Nous avions tous deux de nouveaux emplois temporaires et/ou contractuels à court terme, pas un sou de côté....

Mais de la naïveté, nous aurions pu en revendre! Et nous avons acheté le duplex.

Et nous y avons emménagé. Je suis tombée enceinte de Babou le soir même de notre déménagement. Ce n'était pas dans les plans. Et pourtant...

Et pourtant, tout s'est arrangé. Petit à petit, nous avons (lire : IL a) effectué presque tous les travaux nous-mêmes. Avec l'aide d'amis, de parents, de professionnels parfois.
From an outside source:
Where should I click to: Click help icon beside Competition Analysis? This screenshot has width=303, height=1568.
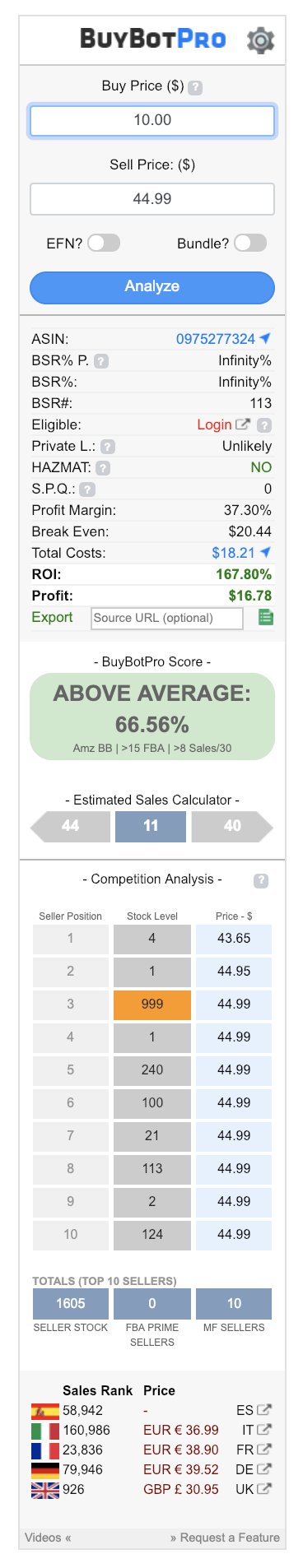tap(261, 880)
J'ai de la veine, l'Homme est un infatigable bricoleur, génie inventif et recycleur acharné.

Et puis, les enfants nous ont donné ce fabuleux coup de pied au derrière/sentiment d'urgence qui nous font régler les problèmes, petits et grands, rondement.

Rien n'est parfait. Nous avons encore une liste affolante de choses à changer, de projets à concrétiser.

Actuellement, la cuisine est dans la mire. Objectif : tout arracher. Tout refaire à neuf. On ne peut pas agrandir, mais on peut rendre plus moderne et plus fonctionnel. Peu importe le prix, ou presque. Ce projet m'enivre et j'ai espoir de m'endormir, au courant des prochains mois, au son du doux ronronnement d'un lave-vaisselle. Musique divine pour mes mains décapées par cette corvée répétitive que je ne pourrai supporter à mon retour au travail, dans quelques mois.

Elle n'est pas parfaite cette maison, mais on s'y sent bien et nous prenons plaisir et fierté à la voir se transformer sous les mains habiles de l'Homme.

Notre aspirateur central -tout nouvellement installé- n'a qu'à bien se tenir!